Mas as ameaças não ficavam por aqui. Outras profissões de saúde avançavam também sobre o território da Nutrição. Médicos, enfermeiros, farmacêuticos e fisioterapeutas, na busca constante pela valorização da sua atuação e pelo prestígio da sua profissão, reclamavam competências nutricionais nas suas práticas. Especialidade médica de Nutrição, para dar resposta ao crescente número de fármacos para combate à obesidade; Fisioterapeutas a conduzir programas de controlo de composição corporal em processos de reabilitação; Enfermeiros a fazer educação alimentar com diabéticos e outros grupos de risco, por si já acompanhados; Farmacêuticos a prescrever suplementos alimentares… Houve quem se queixasse que estas profissões usurpavam as funções do nutricionista, mas, mesmo em equipas multidisciplinares, a indefinição do enquadramento regulatório fez com que a Nutrição deixasse de ter um “responsável” claro e único. O nutricionista, que estava quase a consolidar o seu valor, viu a sua influência diluída num contexto de maior capacitação de todas as profissões de saúde e de alterações regulatórias…

E que dizer da maturidade das ferramentas de inteligência artificial? Em 2036, qualquer pessoa podia obter, em segundos, planos alimentares personalizados, ementas adaptadas a condições clínicas específicas e revisões atualizadas da evidência científica. As IA eram rápidas, baratas, constantemente atualizadas e, sobretudo, convenientes. Aquilo que durante décadas foi apresentado como o núcleo técnico da profissão, praticamente deixou de justificar a intervenção humana. Sim, o contacto pessoal continuava a ser fundamental. Mas as gerações que estiveram frente ao ecrã de um smartphone desde que nasceram, já não valorizavam tanto o contacto humano e, acima de tudo, não prescindiam dos dispositivos que vieram substituir os telemóveis e que eram ainda mais engajadores e convenientes… Uma consulta com outro humano, tinha-se tornado um luxo dispensável para a maioria das pessoas, sobretudo quando as respostas (certas ou erradas, essa é outra questão) estavam disponíveis a qualquer momento na palma da mão.

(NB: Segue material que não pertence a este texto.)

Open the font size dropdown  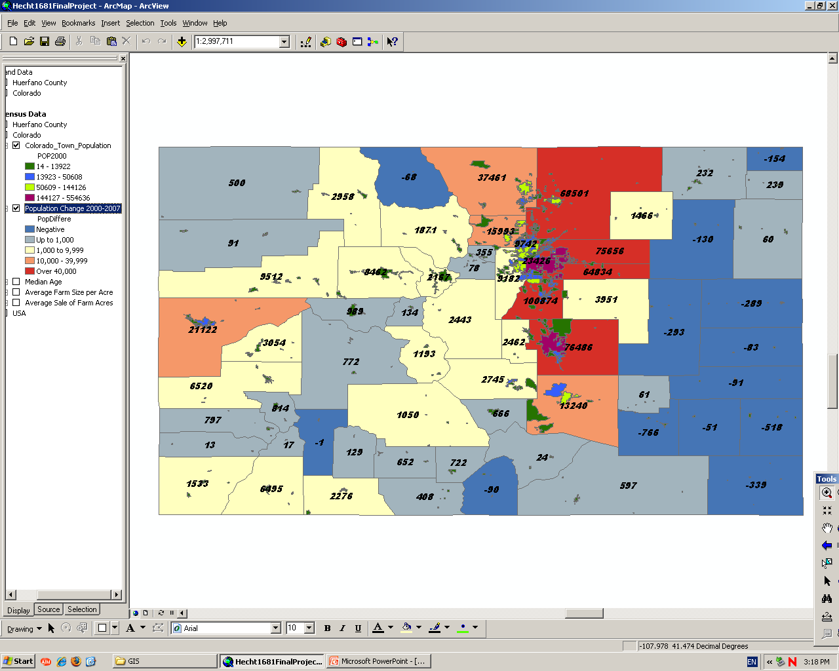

Lisboa, Capital da Nutrição 2026

Perante este cenário, houve quem insistisse nas acusações para o exterior, o dedo apontado aos “outros”! Mas a irrelevância dos nutricionistas não tinha sido imposta ou determinada apenas por fatores externos. Fora também construída por dentro, alimentada por uma falta de visão coletiva e pela incapacidade de adaptação às exigências anunciadas. A profissão quase se tinha tornado respeitada e indispensável, mas falhou em definir claramente o seu propósito num mundo em mudança. Em 2036, a Nutrição continuava a ser fundamental para a sociedade; o nutricionista, porém, tinha-se tornado menos relevante.

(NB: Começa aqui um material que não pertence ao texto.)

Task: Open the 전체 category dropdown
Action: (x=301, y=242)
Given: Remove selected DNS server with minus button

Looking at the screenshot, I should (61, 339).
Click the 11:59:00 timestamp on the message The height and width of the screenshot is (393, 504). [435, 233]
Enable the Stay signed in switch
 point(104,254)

Cenário de um distante futuro distópico, ou possibilidade real num horizonte relativamente próximo? Agora que entramos em 2026, importa que todos os nutricionistas olhem um pouco mais para o futuro da profissão, independentemente da situação em que estejam. Os desafios que todos enfrentamos são enormes e as suas consequências não deixam de fora nenhum de nós, mesmo aqueles que “estão bem”. O envolvimento nos assuntos da profissão, mais do que nunca, é fundamental. Saber o que se passa e participar ativamente no debate sobre as escolhas que a profissão tem pela frente nos próximos anos, é essencial para um futuro de reconhecimento e valorização de todos os nutricionistas. Agora é o momento de olhar para o futuro, para que nesse futuro não haja lugar para o arrependimento do “quase”.